I’ve experienced difficult family relationships and situations during my life and the only advice I can give you is to walk away. It’s incredibly difficult to do that, but I can’t help but think the alternative will cause pain for everyone. The only person that can change your sister’s life is your sister. If she’s using drugs, your influence will be minimal. It’s awful about your niece – I’d tend to agree with @marinelife in that the heartbreak might be outweighed by the loving influence on your niece.
When people are caught up in addiction and in such a negative place, sometimes the best thing is to leave them alone with themselves and pray that they’ll eventually turn their lives around. It’s difficult.

CaptainHarley's avatar

File under, “You can lead a horse to water, but…!” For any relationship to work, both parties must want it to work. I tend to agree with @YARNLADY: time is the best healer in cases like this.

Make sure you don’t burn any bridges, especially with your niece ( who is a truly innocent party in all of this ), but do NOT get either emotionally or finacially entangled with your sister. Let her sink or swim, and when she comes to her senses ( if she ever does ), let her make the first move toward reclaiming her family relationship with you.

DarlingRhadamanthus's avatar

I agree with @CaptainHarley.

The way that I found to deal with toxic family relationships is to cut them off. I moved away (far away) as soon as I was able to do that. I realize that you may not be in this position (yet) as your husband is in school, but RN’s are needed everywhere so maybe when he graduates? I know that your husband’s family is supportive (and I am guessing live nearby? So you may not be able/want to move.) I would still simply call a moratorium on interactions of ANY KIND….with your sister, your ex and everyone else. You have children to protect….your own. You can help your niece, but draw the line with your sister. She wants to draw you into her web of lies again. How can you trust her after what she did? Trust comes after a person changes, and she has not done that yet. Stay strong and demand respect, first.

Why put yourself through this? To appear to be a nice person? When people have treated you so badly? No…don’t do that. You have your new family, and until your old family can come to their senses, get help….and clean up their act….they will have to find someone else to kick around.

Show them the door. Politely. And get on with your life. Your husband and children need you more than anyone else. And if you want to help your niece, then do so…but I wouldn’t deal with your sister….not until she shows that she cleaned up her act. Tough love is the only way to go here. Stand strong, don’t give in…and attend get some professional help in dealing with boundary issues.

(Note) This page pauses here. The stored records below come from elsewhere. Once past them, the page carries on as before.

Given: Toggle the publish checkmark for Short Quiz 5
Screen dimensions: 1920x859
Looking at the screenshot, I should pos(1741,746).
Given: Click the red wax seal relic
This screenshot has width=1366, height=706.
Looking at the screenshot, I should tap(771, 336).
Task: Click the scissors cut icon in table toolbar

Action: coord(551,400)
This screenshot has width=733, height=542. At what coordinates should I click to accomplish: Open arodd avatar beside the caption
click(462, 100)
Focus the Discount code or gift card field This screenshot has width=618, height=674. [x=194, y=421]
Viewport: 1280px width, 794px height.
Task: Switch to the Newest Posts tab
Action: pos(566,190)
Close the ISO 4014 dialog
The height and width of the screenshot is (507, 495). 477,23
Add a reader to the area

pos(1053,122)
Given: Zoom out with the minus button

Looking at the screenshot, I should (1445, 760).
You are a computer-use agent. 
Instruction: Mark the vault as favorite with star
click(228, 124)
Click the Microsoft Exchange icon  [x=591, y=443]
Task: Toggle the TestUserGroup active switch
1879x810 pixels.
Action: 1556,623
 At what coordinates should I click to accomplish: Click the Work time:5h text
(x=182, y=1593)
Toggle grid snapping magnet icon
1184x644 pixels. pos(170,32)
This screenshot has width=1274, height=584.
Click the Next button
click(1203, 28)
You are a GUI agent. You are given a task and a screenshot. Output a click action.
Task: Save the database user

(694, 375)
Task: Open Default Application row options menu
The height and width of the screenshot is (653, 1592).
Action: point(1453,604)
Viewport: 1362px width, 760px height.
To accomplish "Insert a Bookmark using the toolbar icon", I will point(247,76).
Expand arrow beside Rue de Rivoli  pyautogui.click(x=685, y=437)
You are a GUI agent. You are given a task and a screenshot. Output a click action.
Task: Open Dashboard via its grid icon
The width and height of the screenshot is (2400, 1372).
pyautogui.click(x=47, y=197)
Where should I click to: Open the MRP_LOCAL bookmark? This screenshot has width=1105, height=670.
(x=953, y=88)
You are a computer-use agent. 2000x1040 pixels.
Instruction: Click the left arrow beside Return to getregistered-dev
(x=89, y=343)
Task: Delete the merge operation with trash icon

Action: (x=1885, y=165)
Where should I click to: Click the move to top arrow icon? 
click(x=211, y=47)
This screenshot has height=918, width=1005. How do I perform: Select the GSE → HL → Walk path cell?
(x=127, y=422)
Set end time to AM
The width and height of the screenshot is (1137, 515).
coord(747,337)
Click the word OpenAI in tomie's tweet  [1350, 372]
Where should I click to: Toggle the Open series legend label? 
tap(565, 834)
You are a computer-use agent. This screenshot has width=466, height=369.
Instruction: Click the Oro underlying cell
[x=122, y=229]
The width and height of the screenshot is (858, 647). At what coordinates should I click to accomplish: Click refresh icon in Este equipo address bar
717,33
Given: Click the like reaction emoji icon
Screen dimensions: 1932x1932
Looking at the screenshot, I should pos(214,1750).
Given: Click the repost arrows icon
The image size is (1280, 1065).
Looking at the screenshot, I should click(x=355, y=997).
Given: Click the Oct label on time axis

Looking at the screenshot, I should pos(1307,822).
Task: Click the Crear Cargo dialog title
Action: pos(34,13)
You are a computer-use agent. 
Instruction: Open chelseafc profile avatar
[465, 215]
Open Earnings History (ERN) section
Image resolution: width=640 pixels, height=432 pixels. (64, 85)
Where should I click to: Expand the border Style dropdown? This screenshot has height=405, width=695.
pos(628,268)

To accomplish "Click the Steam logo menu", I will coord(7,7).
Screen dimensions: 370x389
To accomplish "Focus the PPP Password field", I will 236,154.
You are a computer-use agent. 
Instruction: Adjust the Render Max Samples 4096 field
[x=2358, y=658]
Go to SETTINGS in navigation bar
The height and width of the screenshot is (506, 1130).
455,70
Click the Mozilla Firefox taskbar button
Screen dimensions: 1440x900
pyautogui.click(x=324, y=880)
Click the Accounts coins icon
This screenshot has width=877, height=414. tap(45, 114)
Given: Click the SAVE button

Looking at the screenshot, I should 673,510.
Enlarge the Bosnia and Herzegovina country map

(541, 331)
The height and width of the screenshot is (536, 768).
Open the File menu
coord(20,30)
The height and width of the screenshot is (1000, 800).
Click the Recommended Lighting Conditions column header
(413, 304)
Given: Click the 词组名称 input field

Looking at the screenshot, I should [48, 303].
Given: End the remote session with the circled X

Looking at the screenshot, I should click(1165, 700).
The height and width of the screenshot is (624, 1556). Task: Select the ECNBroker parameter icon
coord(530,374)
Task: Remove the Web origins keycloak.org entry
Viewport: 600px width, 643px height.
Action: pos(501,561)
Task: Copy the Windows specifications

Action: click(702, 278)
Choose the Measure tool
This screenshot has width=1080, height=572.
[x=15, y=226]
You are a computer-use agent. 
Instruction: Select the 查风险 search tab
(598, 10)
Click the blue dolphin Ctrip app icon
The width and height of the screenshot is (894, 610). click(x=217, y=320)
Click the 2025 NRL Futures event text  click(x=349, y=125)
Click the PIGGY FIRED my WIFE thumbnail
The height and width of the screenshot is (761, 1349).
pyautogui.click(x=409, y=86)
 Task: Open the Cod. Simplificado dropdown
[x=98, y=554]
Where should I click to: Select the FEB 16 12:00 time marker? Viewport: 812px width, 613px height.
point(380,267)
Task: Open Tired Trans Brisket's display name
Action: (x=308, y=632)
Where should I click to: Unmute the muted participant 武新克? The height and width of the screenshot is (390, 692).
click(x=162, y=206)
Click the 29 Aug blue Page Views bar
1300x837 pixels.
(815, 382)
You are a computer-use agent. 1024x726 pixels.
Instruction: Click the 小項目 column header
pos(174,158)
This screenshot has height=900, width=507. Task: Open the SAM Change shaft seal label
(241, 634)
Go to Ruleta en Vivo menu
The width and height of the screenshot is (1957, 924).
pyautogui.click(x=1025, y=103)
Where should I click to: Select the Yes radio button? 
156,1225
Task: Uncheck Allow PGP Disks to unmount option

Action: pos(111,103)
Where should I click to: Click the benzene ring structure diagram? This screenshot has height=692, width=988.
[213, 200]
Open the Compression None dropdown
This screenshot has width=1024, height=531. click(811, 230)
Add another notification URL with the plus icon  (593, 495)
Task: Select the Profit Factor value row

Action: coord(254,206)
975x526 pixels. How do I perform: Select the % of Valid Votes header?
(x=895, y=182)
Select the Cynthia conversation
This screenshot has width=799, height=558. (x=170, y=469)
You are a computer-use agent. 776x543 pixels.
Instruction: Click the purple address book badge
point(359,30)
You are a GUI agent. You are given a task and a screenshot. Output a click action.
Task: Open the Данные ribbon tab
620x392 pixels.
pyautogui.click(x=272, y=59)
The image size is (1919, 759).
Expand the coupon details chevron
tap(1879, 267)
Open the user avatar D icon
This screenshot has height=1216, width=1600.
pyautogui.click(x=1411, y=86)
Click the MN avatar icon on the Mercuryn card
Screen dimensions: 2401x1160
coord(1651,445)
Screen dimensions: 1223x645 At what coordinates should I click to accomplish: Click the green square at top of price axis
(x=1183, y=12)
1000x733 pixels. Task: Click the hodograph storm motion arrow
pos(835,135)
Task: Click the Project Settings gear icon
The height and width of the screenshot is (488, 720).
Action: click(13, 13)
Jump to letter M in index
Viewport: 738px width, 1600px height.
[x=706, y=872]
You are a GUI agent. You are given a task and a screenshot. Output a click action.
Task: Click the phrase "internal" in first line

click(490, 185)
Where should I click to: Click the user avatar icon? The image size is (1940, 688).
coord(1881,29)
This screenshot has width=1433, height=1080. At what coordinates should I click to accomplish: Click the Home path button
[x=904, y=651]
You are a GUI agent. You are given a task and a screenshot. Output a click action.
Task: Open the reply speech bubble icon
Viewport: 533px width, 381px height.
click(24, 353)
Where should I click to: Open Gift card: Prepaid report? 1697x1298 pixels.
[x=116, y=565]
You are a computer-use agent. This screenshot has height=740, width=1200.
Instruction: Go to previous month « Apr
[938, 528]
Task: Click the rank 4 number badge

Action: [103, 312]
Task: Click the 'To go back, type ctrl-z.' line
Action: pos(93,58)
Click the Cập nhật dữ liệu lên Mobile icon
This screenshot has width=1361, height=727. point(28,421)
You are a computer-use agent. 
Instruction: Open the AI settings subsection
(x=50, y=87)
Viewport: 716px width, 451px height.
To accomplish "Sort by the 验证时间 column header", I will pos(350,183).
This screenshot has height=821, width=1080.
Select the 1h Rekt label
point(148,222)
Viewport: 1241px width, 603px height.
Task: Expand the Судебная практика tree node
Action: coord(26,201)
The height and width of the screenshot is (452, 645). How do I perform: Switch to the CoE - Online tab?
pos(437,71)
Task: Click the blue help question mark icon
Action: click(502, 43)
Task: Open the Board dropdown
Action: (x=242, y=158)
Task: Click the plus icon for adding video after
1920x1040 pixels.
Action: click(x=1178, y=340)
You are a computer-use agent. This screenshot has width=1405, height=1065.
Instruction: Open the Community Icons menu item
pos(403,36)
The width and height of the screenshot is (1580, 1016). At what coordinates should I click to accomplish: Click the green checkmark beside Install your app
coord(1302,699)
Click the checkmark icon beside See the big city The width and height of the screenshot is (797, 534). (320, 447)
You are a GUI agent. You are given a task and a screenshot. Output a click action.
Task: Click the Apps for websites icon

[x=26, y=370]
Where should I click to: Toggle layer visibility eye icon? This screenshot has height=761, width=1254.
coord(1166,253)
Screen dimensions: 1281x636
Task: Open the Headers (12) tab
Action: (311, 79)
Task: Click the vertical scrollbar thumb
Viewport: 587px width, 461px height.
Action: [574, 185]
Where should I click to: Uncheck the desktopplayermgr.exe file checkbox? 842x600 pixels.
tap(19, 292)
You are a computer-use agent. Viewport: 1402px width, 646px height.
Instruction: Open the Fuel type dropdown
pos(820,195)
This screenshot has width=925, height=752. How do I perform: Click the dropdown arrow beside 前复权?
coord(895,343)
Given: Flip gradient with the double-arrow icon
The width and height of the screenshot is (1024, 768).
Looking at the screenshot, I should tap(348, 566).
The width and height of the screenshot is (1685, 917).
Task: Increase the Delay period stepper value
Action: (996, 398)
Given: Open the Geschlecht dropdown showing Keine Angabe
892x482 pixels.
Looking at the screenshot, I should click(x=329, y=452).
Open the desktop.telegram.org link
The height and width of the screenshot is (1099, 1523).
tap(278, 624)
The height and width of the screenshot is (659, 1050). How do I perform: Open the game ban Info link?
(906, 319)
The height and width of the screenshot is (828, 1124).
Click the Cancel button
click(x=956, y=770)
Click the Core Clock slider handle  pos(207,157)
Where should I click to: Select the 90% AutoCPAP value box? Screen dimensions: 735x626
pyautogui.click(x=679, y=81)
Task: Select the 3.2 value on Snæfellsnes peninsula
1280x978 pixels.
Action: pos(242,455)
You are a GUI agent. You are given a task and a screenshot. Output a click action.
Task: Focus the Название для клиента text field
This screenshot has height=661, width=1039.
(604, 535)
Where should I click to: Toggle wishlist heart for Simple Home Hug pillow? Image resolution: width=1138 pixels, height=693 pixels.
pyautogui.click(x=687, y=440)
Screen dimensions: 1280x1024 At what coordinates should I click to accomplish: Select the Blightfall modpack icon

DarlingRhadamanthus's avatar

And just to add….you are probably a fantastic nurse…you take care of people all day…then you care for your family….you have your hands full….the reason I said to get help on boundary issues…is simply that you need to take good care of yourself, too! So, it was said with concern and care.

You can take a stand and say, “No more!”

Neizvestnaya's avatar

Do you think over the years your sister and ex have had a shared drug/drama history? If your mother was friending him in order to get closer to your one kid then she and the ex have some shared drama. She gave him money which he probably used for drugs so they both had reasons to keep a connection. I wouldn’t spend much time on why your sister does as she does because you’ve got kids and a partner who love you that need your energy more.